_Short task 1:_
Decide whether each statement agrees with the spline model passage, answering yes or no and quoting the text's deciding words: (a) The correlation between the peak amplitudes and the exponential decay is huge. (b) The exponential decay could be viewed as a background. (c) Including all of the components in a single fit is helpful.
_Short task 2:_
According to the spline model passage, what might the two peaks represent?
_Short task 3:_
Write out everything in the spline model passage from "Example 4: Using" down to "modeled the background.".

_Passage provided:_
****************

Example 4: Using a Spline Model¶
In the example above, the two peaks might represent the interesting part of the data, and the exponential decay could be viewed a “background” which might be due to other physical effects or part of some response of the instrumentation used to make the measurement. That is, the background might be well-understood to be modeled as an exponential decay, as in the example above and so easily included in the full analysis. As the results above show, there is some – but not huge – correlation of the parameters between the peak amplitudes and the decay of the exponential function. That means that it is helpful to include all of those components in a single fit, as the uncertainties in the peak amplitudes (which would be interpreted as “line strength” or “area”) will reflect some of the uncertainty in how well we modeled the background.

****************

_Information supplied:_

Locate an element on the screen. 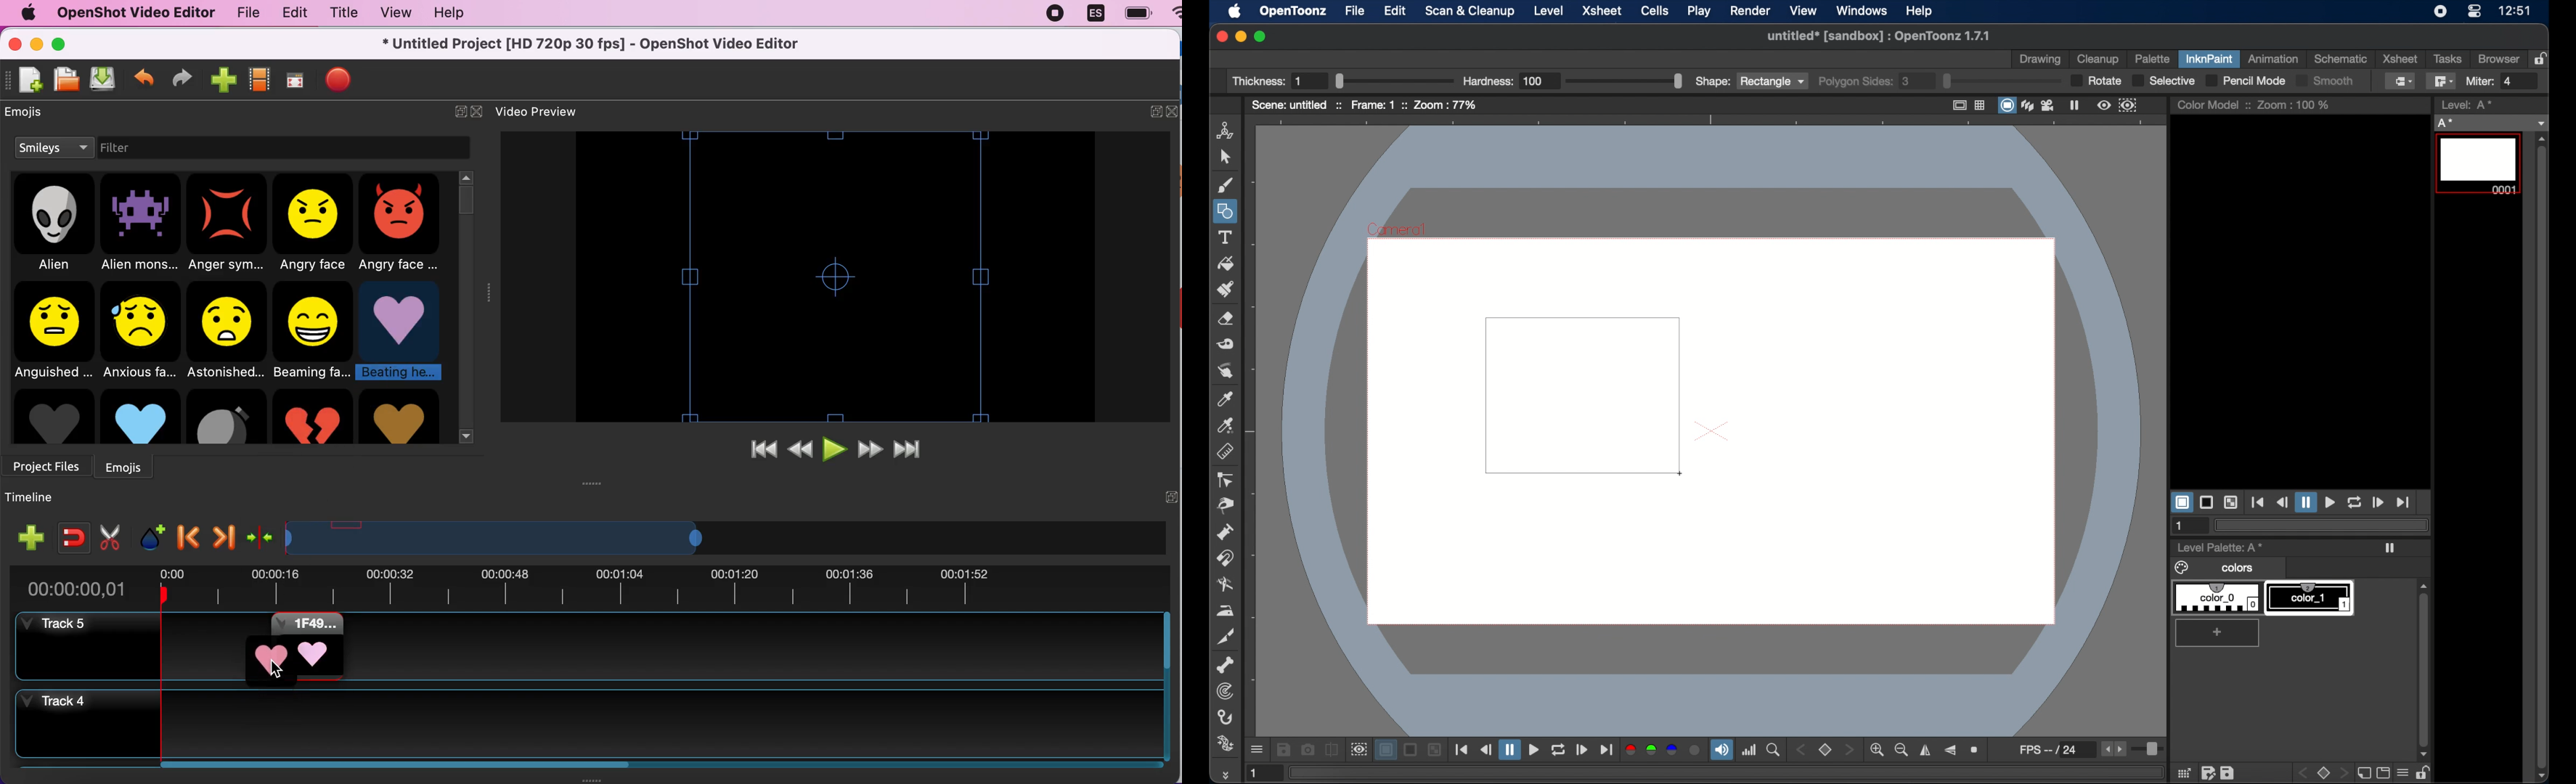 Image resolution: width=2576 pixels, height=784 pixels. Bomb is located at coordinates (226, 416).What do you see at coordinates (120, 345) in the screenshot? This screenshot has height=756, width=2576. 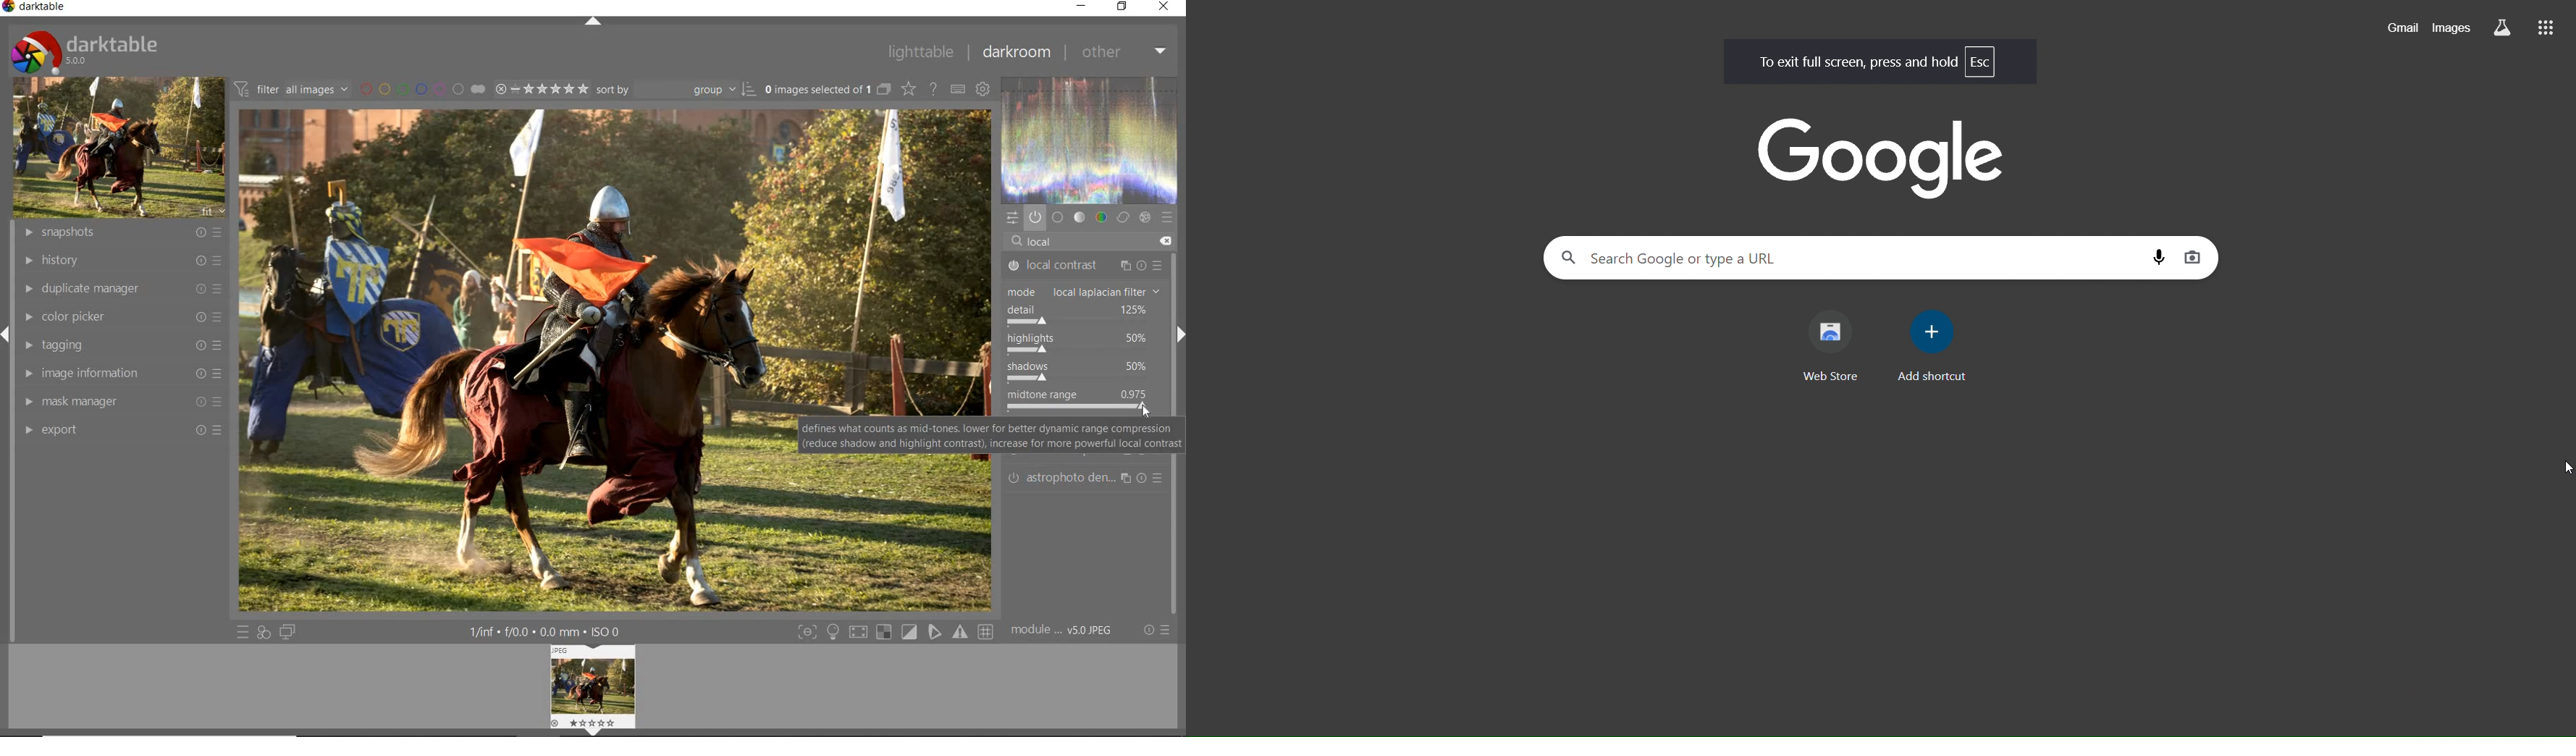 I see `tagging` at bounding box center [120, 345].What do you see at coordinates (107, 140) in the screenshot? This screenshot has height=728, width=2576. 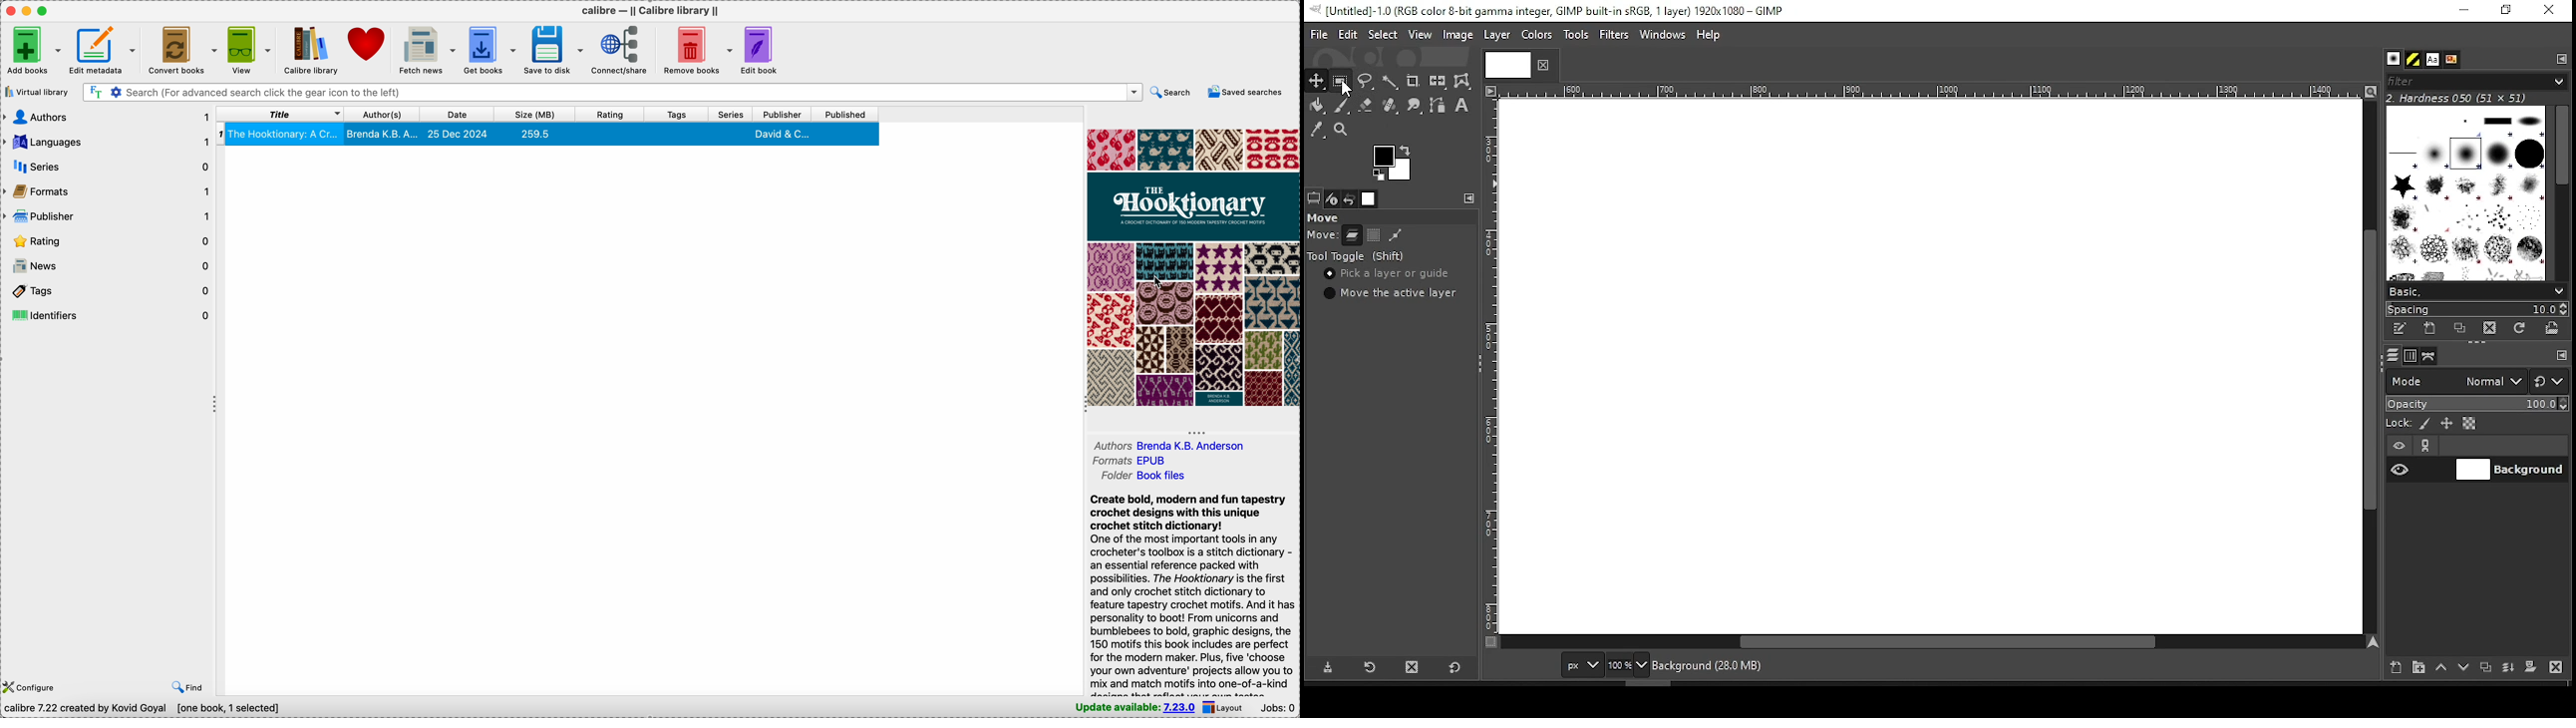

****************

_Task solution 1:_
(a) No: "there is some – but not huge – correlation of the parameters between the peak amplitudes and the decay of the exponential function"
(b) Yes: "the exponential decay could be viewed a “background”"
(c) Yes: "it is helpful to include all of those components in a single fit"

_Task solution 2:_
The two peaks might represent the interesting part of the data.

_Task solution 3:_
Example 4: Using a Spline Model¶
In the example above, the two peaks might represent the interesting part of the data, and the exponential decay could be viewed a “background” which might be due to other physical effects or part of some response of the instrumentation used to make the measurement. That is, the background might be well-understood to be modeled as an exponential decay, as in the example above and so easily included in the full analysis. As the results above show, there is some – but not huge – correlation of the parameters between the peak amplitudes and the decay of the exponential function. That means that it is helpful to include all of those components in a single fit, as the uncertainties in the peak amplitudes (which would be interpreted as “line strength” or “area”) will reflect some of the uncertainty in how well we modeled the background.